Queen bee acid
- Names: Preferred IUPAC name (2E)-10-Hydroxydec-2-enoic acid

Identifiers
- CAS Number: 14113-05-4;
- 3D model (JSmol): Interactive image;
- ChEBI: CHEBI:78668;
- ChemSpider: 4472163;
- MeSH: C055543
- PubChem CID: 5312738;
- UNII: 76B519G7TJ;
- CompTox Dashboard (EPA): DTXSID601045504 DTXSID50997870, DTXSID601045504 ;

Properties
- Chemical formula: C_{10}H_{18}O_{3}
- Molar mass: 186.251 g·mol^{−1}

= Queen bee acid =

Chemical compound found in bee royal jelly

Queen bee acid (10-hydroxy-2-decenoic acid or 10-HDA) is a fatty acid found in royal jelly.

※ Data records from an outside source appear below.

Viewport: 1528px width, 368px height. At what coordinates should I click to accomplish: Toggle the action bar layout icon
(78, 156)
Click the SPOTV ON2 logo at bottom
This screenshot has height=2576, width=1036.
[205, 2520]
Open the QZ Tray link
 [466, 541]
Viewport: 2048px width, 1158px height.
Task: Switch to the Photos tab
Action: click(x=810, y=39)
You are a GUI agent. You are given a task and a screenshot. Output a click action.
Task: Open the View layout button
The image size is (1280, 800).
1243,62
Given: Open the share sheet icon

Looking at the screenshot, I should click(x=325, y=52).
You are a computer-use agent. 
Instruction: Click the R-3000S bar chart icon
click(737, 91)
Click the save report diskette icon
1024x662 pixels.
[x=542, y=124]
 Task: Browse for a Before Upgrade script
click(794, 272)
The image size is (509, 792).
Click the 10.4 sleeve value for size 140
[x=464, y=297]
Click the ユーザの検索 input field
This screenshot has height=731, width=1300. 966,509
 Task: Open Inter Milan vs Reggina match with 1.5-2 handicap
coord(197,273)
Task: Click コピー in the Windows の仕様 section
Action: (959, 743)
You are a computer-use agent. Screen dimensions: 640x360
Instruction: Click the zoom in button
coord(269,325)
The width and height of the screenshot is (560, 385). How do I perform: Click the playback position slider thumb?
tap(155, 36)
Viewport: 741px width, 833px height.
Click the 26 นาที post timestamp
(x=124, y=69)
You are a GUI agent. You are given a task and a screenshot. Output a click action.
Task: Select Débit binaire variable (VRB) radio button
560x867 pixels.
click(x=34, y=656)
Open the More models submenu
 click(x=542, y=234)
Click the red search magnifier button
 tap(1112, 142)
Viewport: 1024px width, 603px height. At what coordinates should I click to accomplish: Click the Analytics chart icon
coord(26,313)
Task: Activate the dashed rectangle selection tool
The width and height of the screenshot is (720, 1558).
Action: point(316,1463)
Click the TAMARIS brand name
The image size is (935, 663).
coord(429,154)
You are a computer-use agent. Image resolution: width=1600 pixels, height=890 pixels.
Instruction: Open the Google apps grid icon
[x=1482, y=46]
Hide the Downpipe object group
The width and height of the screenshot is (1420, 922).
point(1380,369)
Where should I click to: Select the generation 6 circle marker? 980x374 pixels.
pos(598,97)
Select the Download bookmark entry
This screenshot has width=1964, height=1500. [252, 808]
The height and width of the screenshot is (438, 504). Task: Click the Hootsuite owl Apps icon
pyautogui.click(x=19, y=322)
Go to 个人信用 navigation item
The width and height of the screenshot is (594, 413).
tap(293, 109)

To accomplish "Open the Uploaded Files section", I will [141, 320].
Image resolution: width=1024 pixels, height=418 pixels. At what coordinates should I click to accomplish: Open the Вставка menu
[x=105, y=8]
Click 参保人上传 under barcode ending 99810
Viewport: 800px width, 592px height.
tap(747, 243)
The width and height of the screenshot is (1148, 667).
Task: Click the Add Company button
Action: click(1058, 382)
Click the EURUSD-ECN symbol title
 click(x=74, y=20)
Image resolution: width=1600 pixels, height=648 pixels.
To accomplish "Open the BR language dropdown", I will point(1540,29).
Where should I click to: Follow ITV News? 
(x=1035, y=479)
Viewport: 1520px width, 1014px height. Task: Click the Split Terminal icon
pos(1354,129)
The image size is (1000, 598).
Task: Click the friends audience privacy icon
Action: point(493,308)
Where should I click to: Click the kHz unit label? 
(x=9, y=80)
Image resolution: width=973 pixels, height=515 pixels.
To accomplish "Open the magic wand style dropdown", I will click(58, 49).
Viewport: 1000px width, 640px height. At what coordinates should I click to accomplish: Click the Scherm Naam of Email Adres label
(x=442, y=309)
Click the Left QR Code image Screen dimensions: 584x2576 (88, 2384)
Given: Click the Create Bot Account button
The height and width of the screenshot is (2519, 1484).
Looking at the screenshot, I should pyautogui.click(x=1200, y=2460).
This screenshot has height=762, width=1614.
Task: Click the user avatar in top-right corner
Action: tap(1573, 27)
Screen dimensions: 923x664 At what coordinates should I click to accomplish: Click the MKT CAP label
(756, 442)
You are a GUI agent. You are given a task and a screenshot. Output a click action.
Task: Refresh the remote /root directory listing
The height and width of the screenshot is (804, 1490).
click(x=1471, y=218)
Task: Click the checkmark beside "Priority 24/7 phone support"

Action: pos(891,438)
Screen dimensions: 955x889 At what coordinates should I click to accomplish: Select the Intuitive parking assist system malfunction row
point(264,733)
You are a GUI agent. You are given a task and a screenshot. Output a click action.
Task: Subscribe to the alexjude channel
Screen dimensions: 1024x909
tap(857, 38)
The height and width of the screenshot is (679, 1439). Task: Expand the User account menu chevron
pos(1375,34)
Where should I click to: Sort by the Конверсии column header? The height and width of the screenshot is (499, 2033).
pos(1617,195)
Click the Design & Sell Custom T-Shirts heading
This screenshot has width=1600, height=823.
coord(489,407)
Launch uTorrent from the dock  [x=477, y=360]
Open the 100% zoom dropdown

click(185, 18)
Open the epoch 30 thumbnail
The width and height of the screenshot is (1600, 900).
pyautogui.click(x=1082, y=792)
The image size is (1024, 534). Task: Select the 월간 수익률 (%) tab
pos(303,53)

Queen bee acid is being investigated for its potential pharmacological activities. It promotes neurogenesis of neural stem/progenitor cells (cells capable of differentiating into neurons, astrocytes, or oligodendrocytes) in vitro. In addition, queen bee acid has been reported to have in vitro anti-tumor, anti-biotic, immunomodulatory, estrogenic, neurogenic, and innate immune response modulating activities.

In the United States, the Food and Drug Administration has taken legal action against companies that have used unfounded claims of health benefits to market royal jelly products.